The Deficit’s Beginning
The number of trucking positions decreased sharply during the housing recession. Less people were buying homes and moving furniture from one home to another. Retailers were hit extremely hard in 2008, and suffered for years as the economy struggled to get back on its feet. Box stores offering bulk deals saw small increases, while some retailers were losing anywhere from 5-25% of sales per month in 2009. Stores that relied on the housing market were affected particularly hard. Home Depot lost more than $300 million in the third quarter of 2008.

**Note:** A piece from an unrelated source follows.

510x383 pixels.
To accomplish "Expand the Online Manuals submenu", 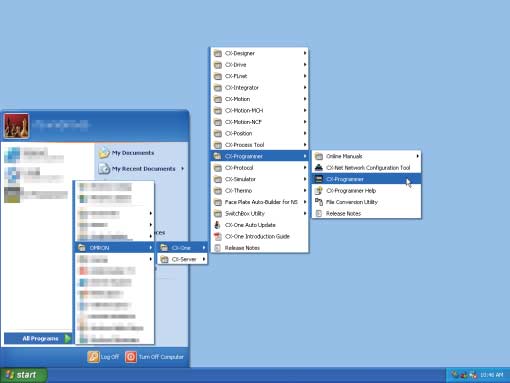I will pos(366,156).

Trucking was heavily affected by the 2008 economic crisis. Trucks move raw materials from storage to manufacturing sites. Trucks move completed products to warehouses and retail stores. They support hospitals, banks, and construction sites. 70% of freight moved in the United States is done by truck, which is more than $671 billion worth of goods. After the severe downturn, tens of thousands of truckers lost their jobs and were forced to retire early or switch careers
The driver shortage did not begin with the housing crisis. In fact, the trucking industry cited a lack of talent in the middle of the crisis. Now that the market is recovering, the shortage still exists, but is more keenly felt. Trucking, as a rule, is not an attractive industry for young people to enter. Most of the turnover, hiring’s and firings, happen to the same people moving from carrier to carrier.
And the turnover rate is extremely high. In the first quarter of 2014 turnover was at 92%. This was the ninth quarter in a row turnover exceeded 90%. Young people that do enter the field are appalled by the work schedule and low pay rate. The ATA cites pay and a lack of new generational interest as two major factors that contribute to the workforce shortfalls. It is not just the newer generation, either. Veteran drivers returning from active duty realized first-hand the time they had lost from their families, hobbies, and friends. Some of them opted for a job at a fixed location close to home.
Many companies also struggled through the housing crisis. Independent contractors and smaller carriers lost permanent drivers, equipment, and valuable permits needed to continue their business. Despite the improving market, these businesses present a risk due to their prior failure, and have a harder time obtaining new credit.
Simply put, compensation for drivers must increase. Analysts predict if the trucking industry maintains its current trajectory, the shortage will increase to more than 200,000 unfilled jobs by 2022. Some companies are heading this up to improve salary and compensation. One company invested an additional $14.2 million in compensation in 2014, increasing wages per mile to make the long hauls more exciting for drivers. Until this problem resolves itself, we must simply wait and watch.